Genetic diversity of ten black walnut (Juglans nigra L.) cultivars and construction of a mapping population

Steven Jacob Schneider, MSU Graduate Student
Anna Hwang, MSU Undergraduate
Sadie Land, MSU Graduate Student
Li-Ling Chen, Missouri State University
Andrew Thomas
Chin-Feng Hwang, Missouri State University


Black walnut (Juglans nigra L.) nut production stands on the brink of potentially great market expansion that can only be realized with significant genetic and horticultural improvement, such that commercial production becomes feasible. The goal of this study was to incorporate microsatellite/simple sequence repeat (SSR) markers to genotype 11 cultivars and selections, and establish a mapping population from a cross of two cultivars, “Football” × “Sparrow.” Morphology of these two cultivars coupled with phylogenetic analysis supports the notion that a cross between them may yield desirable hybrids.
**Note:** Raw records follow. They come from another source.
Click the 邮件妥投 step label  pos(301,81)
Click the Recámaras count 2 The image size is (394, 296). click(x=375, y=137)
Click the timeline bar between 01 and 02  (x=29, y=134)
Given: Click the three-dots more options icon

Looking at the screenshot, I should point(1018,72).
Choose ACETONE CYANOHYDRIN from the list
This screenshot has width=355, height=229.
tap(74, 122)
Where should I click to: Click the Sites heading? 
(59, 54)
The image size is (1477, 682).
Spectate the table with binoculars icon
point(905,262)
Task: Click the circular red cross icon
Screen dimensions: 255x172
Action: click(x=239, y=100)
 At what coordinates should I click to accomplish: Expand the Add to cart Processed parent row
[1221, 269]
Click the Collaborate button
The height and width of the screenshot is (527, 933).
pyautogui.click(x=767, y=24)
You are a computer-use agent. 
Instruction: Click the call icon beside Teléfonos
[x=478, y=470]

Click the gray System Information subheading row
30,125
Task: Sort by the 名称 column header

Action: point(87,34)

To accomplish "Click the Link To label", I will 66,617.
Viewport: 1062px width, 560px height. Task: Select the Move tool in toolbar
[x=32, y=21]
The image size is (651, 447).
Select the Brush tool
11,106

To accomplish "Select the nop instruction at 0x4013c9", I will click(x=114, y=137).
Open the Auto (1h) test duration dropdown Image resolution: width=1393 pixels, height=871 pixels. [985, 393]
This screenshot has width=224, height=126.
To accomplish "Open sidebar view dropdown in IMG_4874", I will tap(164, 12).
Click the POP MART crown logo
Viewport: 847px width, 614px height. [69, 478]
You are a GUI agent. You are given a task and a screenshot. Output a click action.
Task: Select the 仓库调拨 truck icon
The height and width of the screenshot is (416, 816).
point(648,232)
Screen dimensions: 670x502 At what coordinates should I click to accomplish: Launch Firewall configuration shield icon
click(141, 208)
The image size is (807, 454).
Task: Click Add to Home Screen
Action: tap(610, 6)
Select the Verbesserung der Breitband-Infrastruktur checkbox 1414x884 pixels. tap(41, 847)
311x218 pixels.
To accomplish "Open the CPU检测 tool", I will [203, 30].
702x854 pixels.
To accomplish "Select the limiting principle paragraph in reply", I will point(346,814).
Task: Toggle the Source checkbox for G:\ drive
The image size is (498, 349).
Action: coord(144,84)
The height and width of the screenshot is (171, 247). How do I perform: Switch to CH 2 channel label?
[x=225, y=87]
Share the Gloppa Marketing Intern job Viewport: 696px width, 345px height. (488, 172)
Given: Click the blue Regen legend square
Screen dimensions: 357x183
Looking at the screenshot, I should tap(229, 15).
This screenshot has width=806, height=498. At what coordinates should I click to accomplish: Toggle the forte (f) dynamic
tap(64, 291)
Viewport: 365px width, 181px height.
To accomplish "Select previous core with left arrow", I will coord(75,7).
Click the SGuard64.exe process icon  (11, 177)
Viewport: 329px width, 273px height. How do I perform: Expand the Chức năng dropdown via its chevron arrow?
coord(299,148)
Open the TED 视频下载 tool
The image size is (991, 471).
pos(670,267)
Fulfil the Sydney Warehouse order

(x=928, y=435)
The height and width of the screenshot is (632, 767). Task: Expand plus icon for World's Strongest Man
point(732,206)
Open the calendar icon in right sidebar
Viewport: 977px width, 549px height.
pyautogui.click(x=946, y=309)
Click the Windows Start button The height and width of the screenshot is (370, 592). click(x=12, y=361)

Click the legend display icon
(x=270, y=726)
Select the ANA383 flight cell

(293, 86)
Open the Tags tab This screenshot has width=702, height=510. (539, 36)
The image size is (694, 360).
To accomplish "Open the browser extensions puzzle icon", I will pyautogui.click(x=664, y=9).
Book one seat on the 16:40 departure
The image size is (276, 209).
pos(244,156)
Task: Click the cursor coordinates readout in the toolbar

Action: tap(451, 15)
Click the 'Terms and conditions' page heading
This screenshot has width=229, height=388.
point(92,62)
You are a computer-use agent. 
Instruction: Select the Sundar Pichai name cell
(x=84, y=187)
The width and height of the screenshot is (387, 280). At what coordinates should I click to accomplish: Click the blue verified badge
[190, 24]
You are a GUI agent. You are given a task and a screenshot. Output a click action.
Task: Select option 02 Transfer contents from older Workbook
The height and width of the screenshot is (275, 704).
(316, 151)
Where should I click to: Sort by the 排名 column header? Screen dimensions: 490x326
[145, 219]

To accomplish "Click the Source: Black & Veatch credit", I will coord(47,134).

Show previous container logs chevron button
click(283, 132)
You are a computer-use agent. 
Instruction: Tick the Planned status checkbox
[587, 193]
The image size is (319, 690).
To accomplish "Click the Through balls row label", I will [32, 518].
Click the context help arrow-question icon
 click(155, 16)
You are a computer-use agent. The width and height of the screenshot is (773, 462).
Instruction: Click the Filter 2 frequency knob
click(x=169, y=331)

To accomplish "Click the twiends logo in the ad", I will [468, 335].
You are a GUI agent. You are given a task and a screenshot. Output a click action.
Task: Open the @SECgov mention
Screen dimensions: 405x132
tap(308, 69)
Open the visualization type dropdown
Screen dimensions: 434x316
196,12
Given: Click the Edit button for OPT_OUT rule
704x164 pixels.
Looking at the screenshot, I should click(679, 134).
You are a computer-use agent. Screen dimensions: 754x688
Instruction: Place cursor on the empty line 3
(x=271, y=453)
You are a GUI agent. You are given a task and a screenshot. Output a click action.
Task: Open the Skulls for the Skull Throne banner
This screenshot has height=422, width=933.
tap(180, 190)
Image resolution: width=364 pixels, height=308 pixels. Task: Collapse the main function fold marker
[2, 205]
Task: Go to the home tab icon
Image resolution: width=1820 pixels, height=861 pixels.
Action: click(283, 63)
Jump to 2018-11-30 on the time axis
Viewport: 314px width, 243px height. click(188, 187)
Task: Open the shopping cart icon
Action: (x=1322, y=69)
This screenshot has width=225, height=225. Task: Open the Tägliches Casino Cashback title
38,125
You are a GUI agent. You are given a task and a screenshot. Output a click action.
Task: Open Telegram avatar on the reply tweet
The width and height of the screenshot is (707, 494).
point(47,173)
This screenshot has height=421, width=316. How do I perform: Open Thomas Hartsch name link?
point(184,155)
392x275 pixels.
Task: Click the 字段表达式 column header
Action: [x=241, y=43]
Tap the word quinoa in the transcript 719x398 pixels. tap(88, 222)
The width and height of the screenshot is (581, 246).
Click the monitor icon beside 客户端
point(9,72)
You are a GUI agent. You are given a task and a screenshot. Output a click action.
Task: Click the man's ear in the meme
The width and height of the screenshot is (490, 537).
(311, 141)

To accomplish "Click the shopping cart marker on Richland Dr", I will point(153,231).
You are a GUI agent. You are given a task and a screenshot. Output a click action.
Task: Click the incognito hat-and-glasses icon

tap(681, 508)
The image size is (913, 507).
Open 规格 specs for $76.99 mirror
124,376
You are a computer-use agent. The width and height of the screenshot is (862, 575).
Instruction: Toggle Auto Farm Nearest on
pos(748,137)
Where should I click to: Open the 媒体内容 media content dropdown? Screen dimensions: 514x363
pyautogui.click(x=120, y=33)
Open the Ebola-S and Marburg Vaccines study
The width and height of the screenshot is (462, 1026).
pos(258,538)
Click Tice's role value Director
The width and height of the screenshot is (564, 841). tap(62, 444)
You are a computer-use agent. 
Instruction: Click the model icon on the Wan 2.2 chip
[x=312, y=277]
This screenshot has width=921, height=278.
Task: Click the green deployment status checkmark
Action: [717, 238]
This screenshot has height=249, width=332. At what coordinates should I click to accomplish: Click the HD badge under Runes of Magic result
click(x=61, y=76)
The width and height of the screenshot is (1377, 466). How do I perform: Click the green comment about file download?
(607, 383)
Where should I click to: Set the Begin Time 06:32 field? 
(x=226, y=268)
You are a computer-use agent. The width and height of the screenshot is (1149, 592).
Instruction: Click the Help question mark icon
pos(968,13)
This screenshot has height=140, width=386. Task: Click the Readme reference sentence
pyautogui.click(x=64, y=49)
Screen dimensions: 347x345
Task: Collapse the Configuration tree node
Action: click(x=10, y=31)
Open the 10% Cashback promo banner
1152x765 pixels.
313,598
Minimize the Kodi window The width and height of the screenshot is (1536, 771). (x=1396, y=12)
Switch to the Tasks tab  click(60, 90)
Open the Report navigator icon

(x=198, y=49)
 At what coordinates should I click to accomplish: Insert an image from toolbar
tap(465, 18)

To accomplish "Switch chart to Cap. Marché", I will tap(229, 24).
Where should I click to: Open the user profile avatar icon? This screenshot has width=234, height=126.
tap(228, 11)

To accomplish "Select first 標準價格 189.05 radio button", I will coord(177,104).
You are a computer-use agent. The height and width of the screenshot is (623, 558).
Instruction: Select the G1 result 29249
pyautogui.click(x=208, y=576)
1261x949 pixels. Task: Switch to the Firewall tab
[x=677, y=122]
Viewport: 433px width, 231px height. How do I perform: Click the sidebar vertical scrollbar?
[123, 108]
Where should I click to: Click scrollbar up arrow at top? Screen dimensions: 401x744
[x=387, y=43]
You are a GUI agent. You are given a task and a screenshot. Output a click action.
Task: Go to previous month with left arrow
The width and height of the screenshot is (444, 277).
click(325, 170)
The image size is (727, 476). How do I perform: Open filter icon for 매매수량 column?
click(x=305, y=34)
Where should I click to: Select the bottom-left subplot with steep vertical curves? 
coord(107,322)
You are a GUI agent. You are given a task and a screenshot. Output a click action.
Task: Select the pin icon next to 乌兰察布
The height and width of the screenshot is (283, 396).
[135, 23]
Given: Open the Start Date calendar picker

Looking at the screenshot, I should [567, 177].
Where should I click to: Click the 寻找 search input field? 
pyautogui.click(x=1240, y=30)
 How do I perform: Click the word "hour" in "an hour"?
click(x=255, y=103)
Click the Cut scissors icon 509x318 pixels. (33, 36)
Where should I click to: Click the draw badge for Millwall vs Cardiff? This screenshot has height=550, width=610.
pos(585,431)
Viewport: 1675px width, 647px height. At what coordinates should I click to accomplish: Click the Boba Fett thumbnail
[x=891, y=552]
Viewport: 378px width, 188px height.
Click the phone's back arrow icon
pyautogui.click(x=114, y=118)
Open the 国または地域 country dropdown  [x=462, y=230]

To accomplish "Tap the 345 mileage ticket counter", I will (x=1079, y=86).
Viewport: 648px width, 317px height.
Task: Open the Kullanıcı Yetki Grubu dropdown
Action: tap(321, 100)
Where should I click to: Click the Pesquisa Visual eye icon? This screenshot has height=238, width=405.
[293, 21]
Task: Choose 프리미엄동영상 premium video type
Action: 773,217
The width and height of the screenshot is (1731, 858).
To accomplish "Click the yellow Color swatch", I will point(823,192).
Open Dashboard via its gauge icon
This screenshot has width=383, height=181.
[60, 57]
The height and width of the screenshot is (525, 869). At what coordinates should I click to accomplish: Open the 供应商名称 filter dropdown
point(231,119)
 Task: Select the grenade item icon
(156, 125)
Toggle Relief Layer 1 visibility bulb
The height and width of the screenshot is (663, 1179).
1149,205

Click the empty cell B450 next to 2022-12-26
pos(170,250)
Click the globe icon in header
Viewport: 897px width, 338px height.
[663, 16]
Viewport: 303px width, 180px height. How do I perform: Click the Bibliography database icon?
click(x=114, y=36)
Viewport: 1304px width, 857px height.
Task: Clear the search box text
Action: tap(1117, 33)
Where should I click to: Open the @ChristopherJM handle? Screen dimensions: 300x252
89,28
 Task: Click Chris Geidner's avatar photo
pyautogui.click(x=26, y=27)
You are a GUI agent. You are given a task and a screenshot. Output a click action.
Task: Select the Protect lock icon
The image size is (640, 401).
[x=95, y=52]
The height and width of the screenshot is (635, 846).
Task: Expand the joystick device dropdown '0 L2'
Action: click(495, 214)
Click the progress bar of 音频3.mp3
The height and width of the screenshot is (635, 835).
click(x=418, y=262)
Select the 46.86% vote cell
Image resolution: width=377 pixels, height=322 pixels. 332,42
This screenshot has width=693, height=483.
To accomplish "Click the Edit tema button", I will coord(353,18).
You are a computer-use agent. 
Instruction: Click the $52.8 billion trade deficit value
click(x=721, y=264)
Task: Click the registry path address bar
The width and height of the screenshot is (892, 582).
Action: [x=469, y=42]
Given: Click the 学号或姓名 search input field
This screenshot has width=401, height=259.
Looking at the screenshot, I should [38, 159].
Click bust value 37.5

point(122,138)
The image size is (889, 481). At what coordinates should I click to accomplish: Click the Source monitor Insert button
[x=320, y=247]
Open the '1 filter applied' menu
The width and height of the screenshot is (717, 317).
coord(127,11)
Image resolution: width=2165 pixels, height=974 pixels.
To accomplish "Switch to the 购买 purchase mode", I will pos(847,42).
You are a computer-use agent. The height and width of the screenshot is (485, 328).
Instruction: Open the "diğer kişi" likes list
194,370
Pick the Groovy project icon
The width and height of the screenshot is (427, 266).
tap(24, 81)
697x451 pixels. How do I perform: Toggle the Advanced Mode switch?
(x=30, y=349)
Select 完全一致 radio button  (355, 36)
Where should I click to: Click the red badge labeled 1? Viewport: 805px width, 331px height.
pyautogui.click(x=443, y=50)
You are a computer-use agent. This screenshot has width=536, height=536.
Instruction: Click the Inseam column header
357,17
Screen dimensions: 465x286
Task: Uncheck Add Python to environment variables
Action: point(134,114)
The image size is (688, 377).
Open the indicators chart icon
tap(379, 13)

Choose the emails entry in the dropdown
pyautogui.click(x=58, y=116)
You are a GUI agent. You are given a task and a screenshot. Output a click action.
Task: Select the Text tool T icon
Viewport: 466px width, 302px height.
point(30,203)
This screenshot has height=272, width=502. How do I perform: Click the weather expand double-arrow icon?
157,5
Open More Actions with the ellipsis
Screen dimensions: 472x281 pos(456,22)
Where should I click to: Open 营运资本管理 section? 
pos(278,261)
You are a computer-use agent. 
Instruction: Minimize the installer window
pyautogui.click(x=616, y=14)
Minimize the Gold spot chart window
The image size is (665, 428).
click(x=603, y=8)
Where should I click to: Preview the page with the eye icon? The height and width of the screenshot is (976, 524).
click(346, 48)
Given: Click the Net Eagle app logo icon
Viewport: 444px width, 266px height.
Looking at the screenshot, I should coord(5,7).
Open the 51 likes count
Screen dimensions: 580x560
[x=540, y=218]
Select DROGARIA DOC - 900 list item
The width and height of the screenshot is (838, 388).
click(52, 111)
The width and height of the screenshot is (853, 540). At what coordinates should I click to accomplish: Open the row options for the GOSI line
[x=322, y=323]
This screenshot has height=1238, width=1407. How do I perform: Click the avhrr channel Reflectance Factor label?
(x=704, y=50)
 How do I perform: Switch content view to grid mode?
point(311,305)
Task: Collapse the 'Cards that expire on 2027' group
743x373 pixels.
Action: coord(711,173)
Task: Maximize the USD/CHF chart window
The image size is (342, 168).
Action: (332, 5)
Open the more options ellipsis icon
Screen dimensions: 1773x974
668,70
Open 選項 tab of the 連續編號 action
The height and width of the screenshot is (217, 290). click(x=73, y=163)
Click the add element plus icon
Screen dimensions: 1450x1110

Of the 51 SSR markers amplified, 23 were polymorphic and useful for genotyping. A selection mislabeled as “Mintyle” was definitively identified as “Mintle”; therefore, the number of cultivars was reduced to 10. Furthermore, seven of the 23 markers were used to identify 91 intraspecific hybrids (“Football” × “Sparrow”) resulting from open pollination, thereby establishing the first mapping population of black walnut using SSR markers.